[Excerpt from a dataset]
%%

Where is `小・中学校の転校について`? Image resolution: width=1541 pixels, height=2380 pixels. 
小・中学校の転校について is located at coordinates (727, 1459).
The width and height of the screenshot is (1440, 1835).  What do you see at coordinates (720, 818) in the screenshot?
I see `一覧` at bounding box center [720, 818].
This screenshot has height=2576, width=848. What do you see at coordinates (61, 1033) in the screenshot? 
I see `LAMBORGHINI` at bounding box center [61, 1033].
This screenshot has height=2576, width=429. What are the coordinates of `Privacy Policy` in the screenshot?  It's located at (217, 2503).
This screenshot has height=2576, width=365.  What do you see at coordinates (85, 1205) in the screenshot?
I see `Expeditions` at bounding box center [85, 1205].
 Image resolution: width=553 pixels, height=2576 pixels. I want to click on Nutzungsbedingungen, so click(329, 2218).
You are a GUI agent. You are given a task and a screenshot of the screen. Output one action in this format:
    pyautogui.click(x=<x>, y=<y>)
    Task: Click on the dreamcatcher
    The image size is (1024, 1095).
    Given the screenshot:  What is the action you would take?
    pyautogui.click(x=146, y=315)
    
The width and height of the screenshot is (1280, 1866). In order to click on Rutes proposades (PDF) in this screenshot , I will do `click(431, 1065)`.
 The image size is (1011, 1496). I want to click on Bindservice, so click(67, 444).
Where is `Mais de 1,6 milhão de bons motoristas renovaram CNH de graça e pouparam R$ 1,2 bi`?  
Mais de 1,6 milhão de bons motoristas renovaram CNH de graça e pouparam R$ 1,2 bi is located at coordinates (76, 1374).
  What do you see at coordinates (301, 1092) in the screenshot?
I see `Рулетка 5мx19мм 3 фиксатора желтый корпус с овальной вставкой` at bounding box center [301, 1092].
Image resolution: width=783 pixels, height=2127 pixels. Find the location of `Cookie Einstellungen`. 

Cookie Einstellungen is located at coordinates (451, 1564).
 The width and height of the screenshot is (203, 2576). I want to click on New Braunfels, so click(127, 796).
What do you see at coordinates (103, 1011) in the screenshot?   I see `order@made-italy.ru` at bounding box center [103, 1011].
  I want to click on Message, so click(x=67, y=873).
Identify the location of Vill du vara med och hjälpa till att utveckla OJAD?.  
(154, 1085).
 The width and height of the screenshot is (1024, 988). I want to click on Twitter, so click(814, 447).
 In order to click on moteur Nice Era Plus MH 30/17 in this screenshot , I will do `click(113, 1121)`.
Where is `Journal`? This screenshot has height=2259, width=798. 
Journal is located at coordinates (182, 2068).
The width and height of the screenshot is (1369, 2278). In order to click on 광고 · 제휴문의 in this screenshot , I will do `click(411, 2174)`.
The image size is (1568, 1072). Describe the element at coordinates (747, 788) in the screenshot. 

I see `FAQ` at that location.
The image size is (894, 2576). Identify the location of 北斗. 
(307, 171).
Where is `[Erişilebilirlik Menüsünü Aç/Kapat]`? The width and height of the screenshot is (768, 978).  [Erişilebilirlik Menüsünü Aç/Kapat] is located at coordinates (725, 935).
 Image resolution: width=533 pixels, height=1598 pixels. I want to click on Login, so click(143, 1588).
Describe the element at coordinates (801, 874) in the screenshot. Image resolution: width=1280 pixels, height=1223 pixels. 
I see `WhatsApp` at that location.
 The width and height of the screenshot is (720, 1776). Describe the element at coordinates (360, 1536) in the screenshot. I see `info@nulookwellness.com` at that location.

%%

_Exercise directions:_ Reproduce all of the rows above verbatim, line for line.

_Worked answer:_
Where is `小・中学校の転校について`? Image resolution: width=1541 pixels, height=2380 pixels. 
小・中学校の転校について is located at coordinates (727, 1459).
The width and height of the screenshot is (1440, 1835).  What do you see at coordinates (720, 818) in the screenshot?
I see `一覧` at bounding box center [720, 818].
This screenshot has height=2576, width=848. What do you see at coordinates (61, 1033) in the screenshot? 
I see `LAMBORGHINI` at bounding box center [61, 1033].
This screenshot has height=2576, width=429. What are the coordinates of `Privacy Policy` in the screenshot?  It's located at (217, 2503).
This screenshot has height=2576, width=365.  What do you see at coordinates (85, 1205) in the screenshot?
I see `Expeditions` at bounding box center [85, 1205].
 Image resolution: width=553 pixels, height=2576 pixels. I want to click on Nutzungsbedingungen, so click(329, 2218).
You are a GUI agent. You are given a task and a screenshot of the screen. Output one action in this format:
    pyautogui.click(x=<x>, y=<y>)
    Task: Click on the dreamcatcher
    The image size is (1024, 1095).
    Given the screenshot:  What is the action you would take?
    pyautogui.click(x=146, y=315)
    
The width and height of the screenshot is (1280, 1866). In order to click on Rutes proposades (PDF) in this screenshot , I will do `click(431, 1065)`.
 The image size is (1011, 1496). I want to click on Bindservice, so click(67, 444).
Where is `Mais de 1,6 milhão de bons motoristas renovaram CNH de graça e pouparam R$ 1,2 bi`?  
Mais de 1,6 milhão de bons motoristas renovaram CNH de graça e pouparam R$ 1,2 bi is located at coordinates (76, 1374).
  What do you see at coordinates (301, 1092) in the screenshot?
I see `Рулетка 5мx19мм 3 фиксатора желтый корпус с овальной вставкой` at bounding box center [301, 1092].
Image resolution: width=783 pixels, height=2127 pixels. Find the location of `Cookie Einstellungen`. 

Cookie Einstellungen is located at coordinates (451, 1564).
 The width and height of the screenshot is (203, 2576). I want to click on New Braunfels, so click(127, 796).
What do you see at coordinates (103, 1011) in the screenshot?   I see `order@made-italy.ru` at bounding box center [103, 1011].
  I want to click on Message, so click(x=67, y=873).
Identify the location of Vill du vara med och hjälpa till att utveckla OJAD?.  
(154, 1085).
 The width and height of the screenshot is (1024, 988). I want to click on Twitter, so click(814, 447).
 In order to click on moteur Nice Era Plus MH 30/17 in this screenshot , I will do `click(113, 1121)`.
Where is `Journal`? This screenshot has height=2259, width=798. 
Journal is located at coordinates (182, 2068).
The width and height of the screenshot is (1369, 2278). In order to click on 광고 · 제휴문의 in this screenshot , I will do `click(411, 2174)`.
The image size is (1568, 1072). Describe the element at coordinates (747, 788) in the screenshot. 

I see `FAQ` at that location.
The image size is (894, 2576). Identify the location of 北斗. 
(307, 171).
Where is `[Erişilebilirlik Menüsünü Aç/Kapat]`? The width and height of the screenshot is (768, 978).  [Erişilebilirlik Menüsünü Aç/Kapat] is located at coordinates (725, 935).
 Image resolution: width=533 pixels, height=1598 pixels. I want to click on Login, so click(143, 1588).
Describe the element at coordinates (801, 874) in the screenshot. Image resolution: width=1280 pixels, height=1223 pixels. 
I see `WhatsApp` at that location.
 The width and height of the screenshot is (720, 1776). Describe the element at coordinates (360, 1536) in the screenshot. I see `info@nulookwellness.com` at that location.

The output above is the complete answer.